When private equity group Stern Partners Inc. bought OUTtv Network Inc. last year, the future of the specialty cable channel focused on the LGBTQ community was staked on the internet and expansion outside of Canada.
The Vancouver-based OUTtv had just launched OUTtvGo, a streaming service. The $4-a-month product has been available only in Canada and OUTtv Network plans to launch it internationally in early 2018.
The United States is the No.1 market the company is going after – but the strategy has been complicated by the U.S. Federal Communications Commission's move to end net neutrality, the rules that are meant to ensure all web traffic is equally available so users have access to an open internet.
Potential risks for OUTtvGo run from being blocked outright – LGBTQ content isn't embraced across the United States – to having to pay a fee for network access for the service, said Brad Danks, chief executive of OUTtv Network. The company is pushing forward, as the United States is too important to forsake, but Mr. Danks has girded for slower-than-predicted growth.
"It could potentially affect everything that we do," he said. "It creates uncertainty. I don't know what that world looks like."
The FCC has faced criticism from Democrats, Hollywood and major technology companies, who urged FCC chairman Ajit Pai, a Republican made chairman by U.S. President Donald Trump last January, to keep net-neutrality rules introduced during Barack Obama's presidency in 2015. They barred service providers from blocking, slowing access to or charging more for certain content. The FCC said its decision aimed to "restore internet freedom" but it was widely seen to benefit the few large cable and telecom companies that own the communications networks.
The new rules give internet service providers sweeping powers to change how consumers access the internet but must have new transparency requirements that will require them to disclose any changes to consumers. The Canadian government, meanwhile, backs net neutrality here.
"Net neutrality is one of the critical issues of our times, much like freedom of the press and freedom of expression before it," Innovation Minister Navdeep Bains said last Thursday after the FCC decision. "That's why our government has a strong net-neutrality framework in place."
The big change in the net-neutrality debate over the past several years is that the internet giants such as Google's parent Alphabet Inc., Facebook Inc. and Netflix Inc. are less outspoken on the issue than they once were, as they have amassed their own considerable power and wealth. Netflix earlier this year said net neutrality was no longer its primary battle.

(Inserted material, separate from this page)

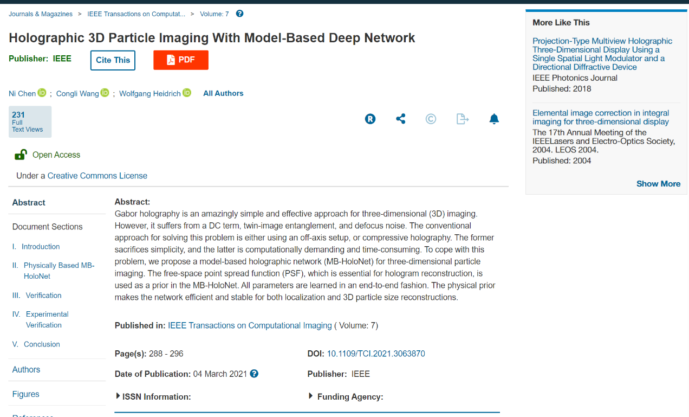Expand the ISSN Information section
The width and height of the screenshot is (689, 417).
tap(154, 396)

Smaller companies could face challenges, as U.S. internet service providers experiment with priority access to their networks, said Michael Geist, Canada research chair in internet and e-commerce law at the University of Ottawa. "It's a real risk," he said. "It won't happen next week or next month but we are likely to see some next year."
Smaller online video services are an obvious target, Mr. Geist said, given that companies in the area such as Netflix and Amazon could afford to pay more for priority network access if they are pushed. But in this situation, smaller online video service companies who are not in the so-called fast lane of a network could lose subscribers. Viewers typically do not stick with a video that becomes stalled.
"Smaller players may get stuck on the slow lane," Mr. Geist said.
Another potential example are the many small firms that use Shopify Inc., one of Canada's top internet companies. Shopify sells software for upstart online merchants. Fees to access the fast lane could be onerous for a small retailer.
"This decision hurts small businesses and primarily benefits megacorporations," Tobi Lutke, CEO of Shopify, said last week.
Companies such as Slack Technologies Inc. and Kik Interactive Inc. declined comment, and Hootsuite Media Inc. didn't respond to a request for comment.
At OUTtv, Mr. Danks said the focus for growth remains fixed beyond Canada's borders. "We recognized our business was much better as a global business than a national business," he said. The company has about 1.1 million cable TV subscribers, a figure that is ticking downward as some Canadians eschew cable. The channel's most popular show is RuPaul's Drag Race, which is also on OUTtvGo.
Mr. Danks has worked to sell OUTtv content elsewhere, such as through Apple Inc.'s iTunes, and in deals overseas, including one that is nearly complete in South Africa. OUTtvGo will be profitable once it cracks 50,000 subscribers, he said, adding that "we are well on our way" in Canada to that mark. Because profitability doesn't require hundreds of thousands of customers, he noted expansion beyond Canada is easier because modest gains add up without the risk of having to score a large audience right away.
He sees the streaming service OUTtvGo becoming the company's driver. The United States will be a main focus next year, even with the net-neutrality changes, and OUTtvGo will also reach other similar markets such as Britain and Australia.
"The U.S. market is important," Mr. Danks said. "But if we get blocked [in certain places], we'd have to refocus. It would make it harder."
The end of net neutrality may be particularly worrisome for OUTtv because of its LGBTQ content.
"There's a more hostile environment in certain segments of American society," Mr. Danks said. "It exists in Canada but most of our hate mail is from the United States. I got an e-mail this morning that wasn't too pretty."